Tantangan kedua yaitu meningkatkan kemampuan literasi siswa yang rendah. Banyak siswa lebih tertarik pada gawai dan media sosial daripada membaca buku. Siswa juga sering menganggap membaca hanya sebagai tugas yang harus diselesaikan, bukan sebagai aktivitas yang menyenangkan. Jika sejak kecil siswa tidak dibiasakan untuk membaca buku, maka akan sulit bagi mereka untuk mengembangkan minat baca saat mereka tumbuh dewasa. Namun kurangnya minat membaca, bisa jadi disebabkan oleh metode pengajaran yang monoton dan kurang menarik sehingga membuat siswa kehilangan minat untuk membaca.

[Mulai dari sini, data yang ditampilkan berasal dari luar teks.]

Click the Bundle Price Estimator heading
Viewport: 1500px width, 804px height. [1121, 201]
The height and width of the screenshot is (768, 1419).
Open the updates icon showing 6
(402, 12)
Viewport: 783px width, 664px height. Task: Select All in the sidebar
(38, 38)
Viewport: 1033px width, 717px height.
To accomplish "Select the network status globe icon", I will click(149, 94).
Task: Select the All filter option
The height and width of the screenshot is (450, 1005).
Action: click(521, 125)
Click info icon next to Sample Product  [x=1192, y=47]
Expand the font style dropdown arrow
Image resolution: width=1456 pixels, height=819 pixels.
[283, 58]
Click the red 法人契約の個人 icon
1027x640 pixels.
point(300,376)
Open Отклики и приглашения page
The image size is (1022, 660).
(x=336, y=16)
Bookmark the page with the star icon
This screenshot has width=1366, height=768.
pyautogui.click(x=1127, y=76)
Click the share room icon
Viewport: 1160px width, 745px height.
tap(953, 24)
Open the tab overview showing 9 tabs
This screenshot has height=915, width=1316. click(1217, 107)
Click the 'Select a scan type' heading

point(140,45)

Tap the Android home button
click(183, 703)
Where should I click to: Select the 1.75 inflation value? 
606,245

Tantangan ketiga, yakni ketersediaan buku bacaan yang rendah. Keterbatasan fasilitas sekolah, seperti perpustakaan yang kurang lengkap atau ruang kelas yang tidak nyaman, menjadi kendala dalam meningkatkan literasi.
Tantangan keempat adalah kurangnya apresiasi dan penghargaan terhadap produk hasil belajar siswa. Produk tersebut tersebut hanya sebatas menjadi saksi bisu perjuangan pemiliknya dalam mendapatkan nilai. Dan setelah menjelma menjadi deretan angka di daftar nilai bapak/ibu guru, produk hasil belajar siswa tersebut justru kehilangan nilainya.
AKSIÂ
 Segala tantangan yang ada dalam proses pembelajaran harus diselesaikan dengan strategi yang tepat dan adaptif agar dapat mewujudkan situasi dan kondisi yang ideal untuk mencapai keberhasilan pembelajaran.